Como cada año, el campamento de verano CRECE da la bienvenida a 32 niños y niñas con enfermedad renal crónica (ERC) que durante una semana convivirán realizando actividades de ocio y formación sobre su patología. La iniciativa, promovida por la Sociedad Española de Nefrología (SEN) y la Federación Nacional ALCER, busca facilitar el ocio de estos niños fuera del entorno familiar, ya que, generalmente, la ERC dificulta las posibilidades de desplazamiento de los pequeños.

La ERC es una enfermedad “con fuerte impacto emocional, sobre todo en los menores”, explican las entidades en una nota conjunta. La enfermedad “limita sus posibilidades para participar en campamentos, ya que los establecimientos deben cumplir una serie de requisitos”, como establecer dietas específicas o contar con el apoyo de centros sanitarios especializados en ERC.

Este año, el campamento CRECE se desarrolla en el albergue que la Asociación Murciana de Hemofilia tiene en la localidad de Totana. El servicio de Nefrología del Hospital Universitario Virgen de la Arrixaca se hará cargo de las diálisis de los niños.
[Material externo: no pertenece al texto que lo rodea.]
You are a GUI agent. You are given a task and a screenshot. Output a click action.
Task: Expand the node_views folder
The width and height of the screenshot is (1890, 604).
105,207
Todos ellos, de entre 8 y 16 años, contarán además con la asistencia de 13 profesionales, entre técnicos de ALCER, monitores socioeducativos y personal de enfermería conocedor de la ERC

El campamento “aporta unos beneficios muy positivos para los niños, pero no es solo un proyecto de ocio y tiempo libre”, asegura María Dolores del Pino, presidenta de la SEN. “También es en un programa para establecer hábitos de vida saludable, fomentar el ejercicio físico y una alimentación acorde a cada situación”, explica; “además, es un respiro para las familiares y cuidadores habituales durante el resto del año”.
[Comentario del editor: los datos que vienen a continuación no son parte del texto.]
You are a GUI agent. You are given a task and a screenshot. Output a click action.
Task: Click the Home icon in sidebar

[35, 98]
Convivir con otros pacientes de ERC “les hace ver que no están solos” y esto, a su vez aumenta su predisposición a aceptar el estilo de vida que les impone la diálisis o el trasplante, a cumplir las normas de alimentación y mantener la adherencia a su medicación. Experiencias como la de este campamento “ayudan a los niños a ser más responsables y autónomos en el cuidado de su enfermedad”, asegura del Pino. “Estamos consiguiendo niños informados y formados; el campamento es una escuela de niños con ERC”.